Over the last decade, the internet has made it much easier for students to apply to college, especially thanks to services like the “Common App.” For the nearly 700 schools now part of the Common Application—the nation’s leading standardized online college-application portal—students can browse by name, state, or region, by the type of institution (public or private), and by whether it’s co-ed or single-sex. Clicking on a college takes students to a brief profile of the school and then an invitation: “Ready to apply?”

And now that students can apply to more colleges with the click of a few buttons, they are doing exactly that. In 2013, according to the National Association of College Admissions Counselors (NACAC), 32 percent of college freshmen applied to seven or more colleges—up 10 percentage points from 2008. Almost all of this growth has been online. In the 2015-16 admissions cycle, over 920,000 students used the Common App, more than double the number in 2008–09.

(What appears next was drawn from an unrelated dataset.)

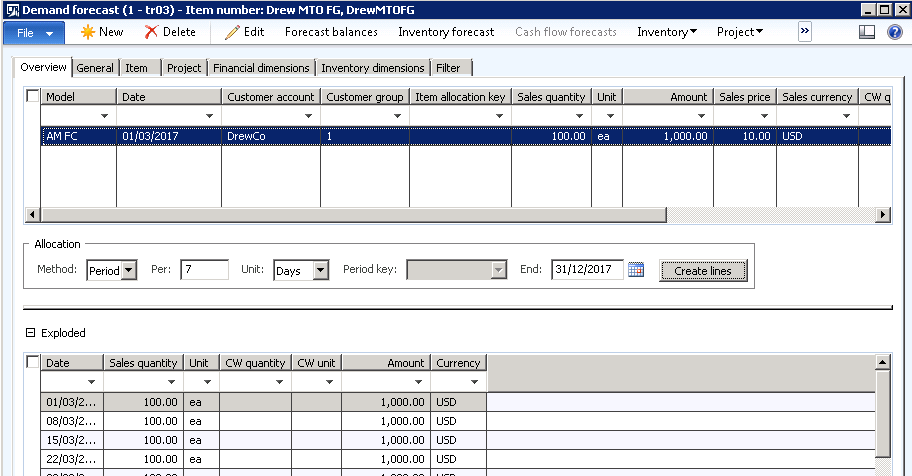Open Forecast balances
Viewport: 912px width, 476px height.
[x=331, y=32]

On the one hand, the internet has been good news for college access. Officials at the Common App, for example, say 31 percent of the college applicants who used the portal in 2015–16 were first-generation students. Students and their families are also now smarter consumers of what’s likely to be among the biggest ticket items they will ever buy: a college education. The internet has also been great news for college marketing departments, which can now reach many more students—and more cheaply—than they could via old-fashioned snail mail.

But the growing piles of applications are also causing problems—both for colleges and for students. While schools might welcome the rush of national exposure from a broader pool of prospects, they also increasingly face the problem of sorting out qualified, serious applicants—students who not only have the right academic chops but would actually enroll if accepted—from the scrum. And so long as the sheer volume of applications continues to rise, the odds of colleges’ guessing wrong rise too—which, in fact, is what’s happening, with dire consequences.

For students, the flip side is how to rise above the growing tide of competition, or how to hedge their bets if they don’t. For middle-class and upper-income students, this means more hassle, anxiety, and expense. But for lower-income students, it means barriers that could prove insurmountable. While the college-admissions process has long been a game that favors those who know the rules, a crowded market is just one more way of stacking the deck against those who don’t or can’t afford to play.

For many schools, the national applicant pool made available by the internet has been a great way to raise their “selectivity”—a metric that matters greatly for traditional college rankings, like those of U.S. News & World Report. The lower the percentage of students admitted, the more “selective” the college. This means a school that admits the same number of students every year can appear more “selective” if its applicant pool is bigger and more students are rejected.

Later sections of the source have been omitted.